Kevin Burke Reintroduces Streetcars to Atlanta with 1,200 Acres of Organic Parks
BY KATHY LITCHFIELD
ATLANTA, GA. - Since Kevin Burke moved to Atlanta three years ago, he has been very busy.
Not only has he voluntarily organized two organic land care symposia attracting over 220 landscape architects, students, park personnel, and contractors, but his efforts served as the impetus for the University of Georgia to begin organic land care research on warm season grasses with funding from a private foundation.
Burke, a New Jersey native who worked on Boston's Big Dig project for 14 years, is the Senior Landscape Architect of the 20-year, $3 billion multi-modal Atlanta BeltLine Project, to reintroduce streetcar to Atlanta, along with creating 1,200 acres of new or renovated parkland.
Burke, a NOFA Accredited Organic Land Care Professional who just earned his five-year acorn pin (Leominster, Mass. course '07) said that the challenge is that there is very little history of organic land care in the southeast, "so we are pretty much starting from scratch."

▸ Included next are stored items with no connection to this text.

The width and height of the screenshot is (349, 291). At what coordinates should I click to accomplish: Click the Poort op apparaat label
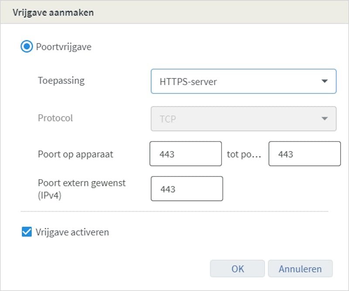[x=75, y=154]
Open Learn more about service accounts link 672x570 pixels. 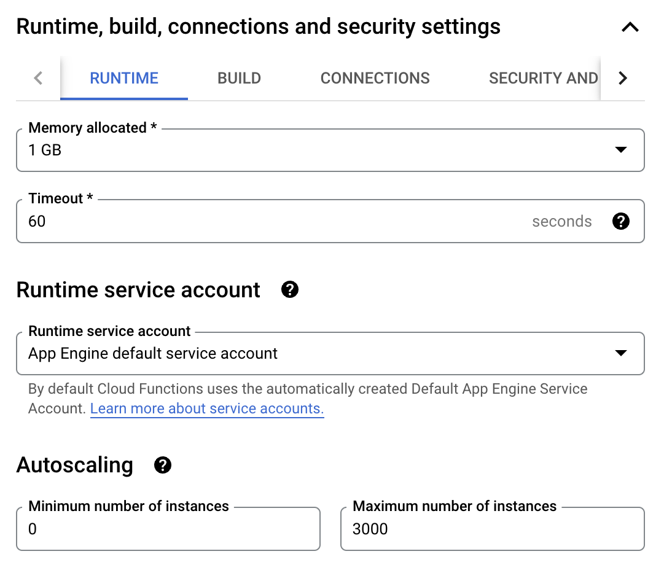207,409
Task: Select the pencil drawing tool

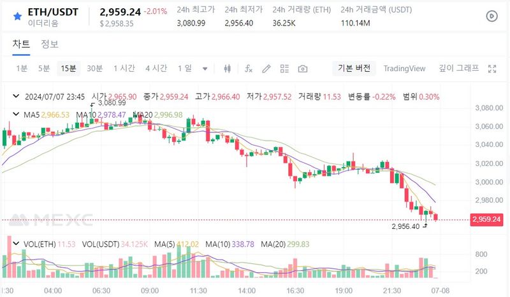Action: tap(266, 69)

"When I got here, organic or sustainable land care was really focused 99.9 percent on food production," he said. He talked with the non-profit organization Georgia Organics and with initial funding, began networking and recruiting students and speakers to a two-day symposium on organic land care, as part of a community service project.
"One piece of advice that (Georgia Organics) gave me which in my naivety I ignored, was not to try and do this all by myself," he laughed. "It damn near killed me the first year and it was a miracle I pulled it off."
Eighty-two registrants embraced the OLC education in March of 2011, and on March 5, 2012, with four volunteers to help and various organizations assisting with outreach, registration soared to 140.
"It just exploded beyond our wildest dreams," he said, expressing tremendous gratitude to speakers Chip Osborne, Michael Nadeau, Eric T. Fleisher, Jeff Lowenthal and Catherine Zimmerman, who traveled to teach the sessions last year and this year.
"Chip (Osborne) was instrumental in the discussion with the professor at UGA," said Burke. In addition, "a local park conservancy was not a big believer and is now writing a grant to start a composting and compost tea facility. TruGreen is one of our land care companies and they see this as a growing market. They have invested in the production infrastructure for brewing compost tea and are coordinating their product with Soil Food Web. Not a bad start to something that I expect will take many years," he said.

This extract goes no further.